BROWNSTOWN — The families of past and present members of the Armed Forces may soon have another way to honor their military service thanks to the local chapter of the Daughters of the American Revolution.
Ruth Ann Rebber, a member of the Fort Vallonia DAR chapter, recently discussed a program the chapter is looking at putting in place with members of the Brownstown Town Council.
The Seymour woman said several other cities and towns in the state, including Plainfield and Madison, have street banner programs in place.
“The DAR is in the process of trying to put together that kind of project in Jackson County,” Rebber said.
She said the chapter had been waiting for Seymour officials to decide if they would like to participate before reaching out to other communities in the county.
“We didn’t want the other smaller towns to feel like we weren’t including them because we are a county organization,” Rebber said.
The chapter plans to make banners available for purchase by anyone wanting to honor a serviceman or servicewoman from any war, from the Revolutionary War to the Civil War to Desert Storm.
“It can be someone who is active duty,” Rebber said. “We will sell the banners. What we ask the towns to do is hang the banners.”
She said some towns leave them up for the whole year from Memorial Day to the next Memorial Day.
“Seymour is going to do theirs from Memorial Day to Veterans Day (Nov. 11),” Rebber said. “They want to be able to do some other banners at Christmas and whenever.”
When the banners come down, they will be given to the family who purchased them, she said. The town also would need to take the banners down.
There are rules and regulations concerning what can be placed on the banners, and the DAR chapter will be organizing the program and designing and purchasing the banners, Rebber said.
She said if the town would like to participate, the chapter would need to know the size and hanging requirements.
It would be up to the council to decide how many banners they would like to include in the program.
“It will be on a first-come, first-served kind of thing,” Rebber said. “The first year that Madison did it, they had a two-year waiting list because people really like these banners and want to participate.”
Councilman Tim Robinson asked Rebber when the program would be up and running and a ballpark number on the cost.
“We are hoping to be ready by Memorial Day,” she said.
Rebber said the banners are very heavy vinyl, and a year ago, they sold for somewhere between $130 and $150 each.
“It’s a fundraiser for us and a service to the community,” she said.
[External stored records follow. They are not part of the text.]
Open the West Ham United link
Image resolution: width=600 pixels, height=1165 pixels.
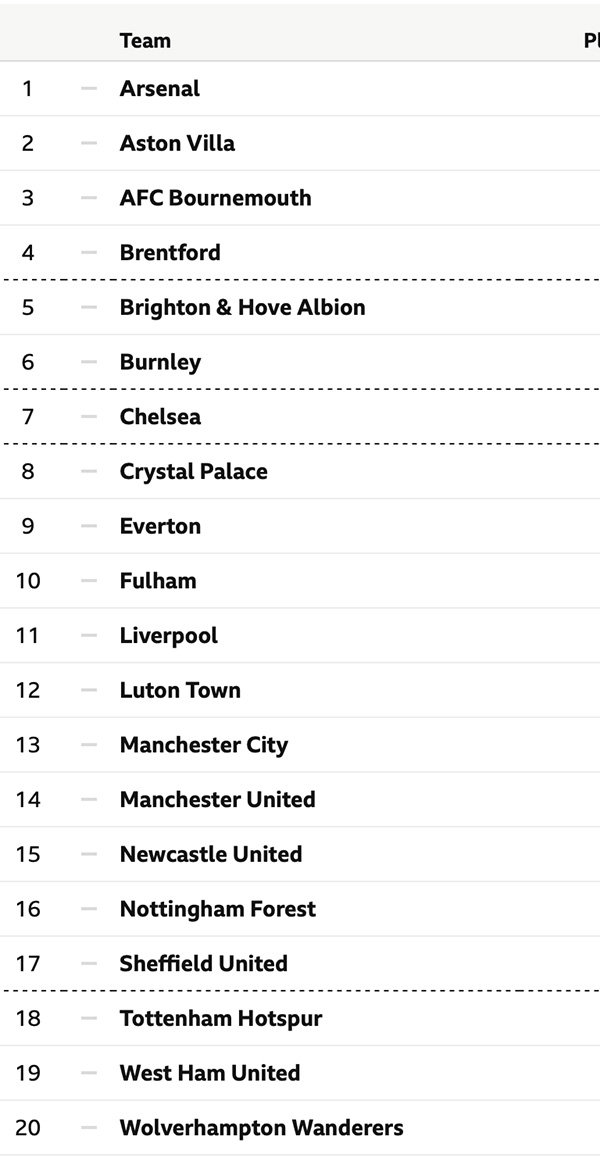[x=209, y=1073]
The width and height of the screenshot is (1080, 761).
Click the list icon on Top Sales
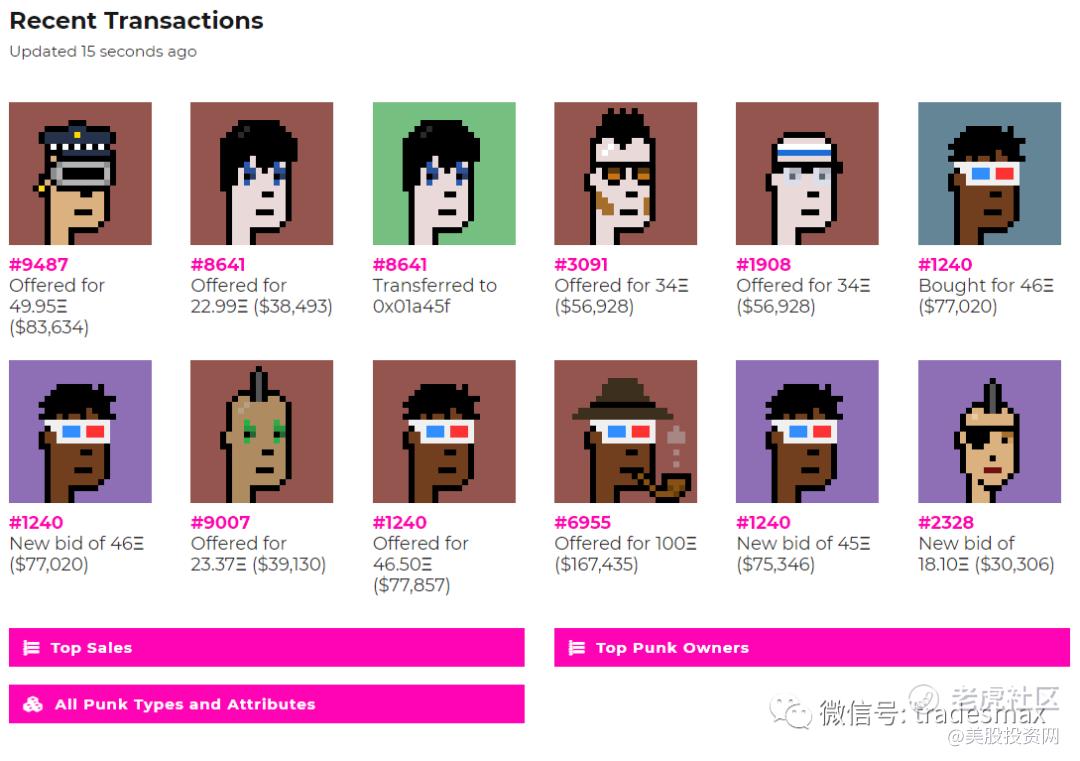(31, 647)
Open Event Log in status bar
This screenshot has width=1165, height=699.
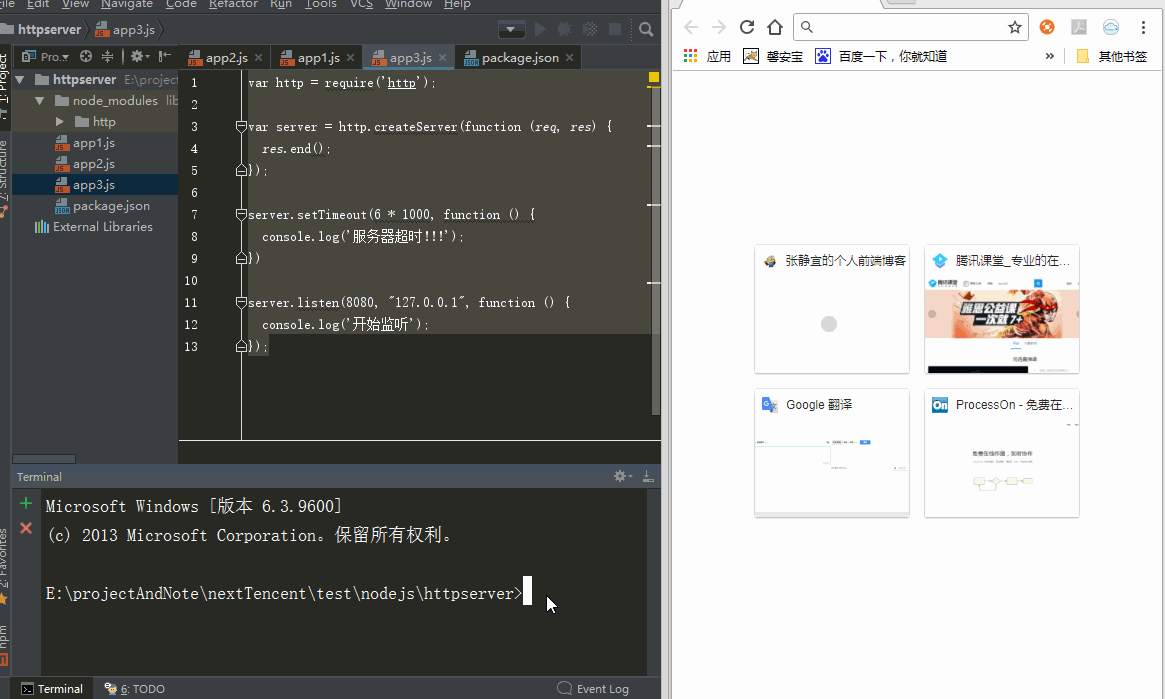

Rebber also said the chapter’s biggest concern at this time is the length of time a community would want the banners to hang.
“Because we can’t charge somebody $150 to put it up for a month or a week,” she said.
Rebber said she also plans to meet with the Crothersville Town Council in October to discuss the program.
She said the chapter is kind of hoping it starts small and grows and people really want to do it.
“We’re just kind of getting our feet wet,” Rebber said.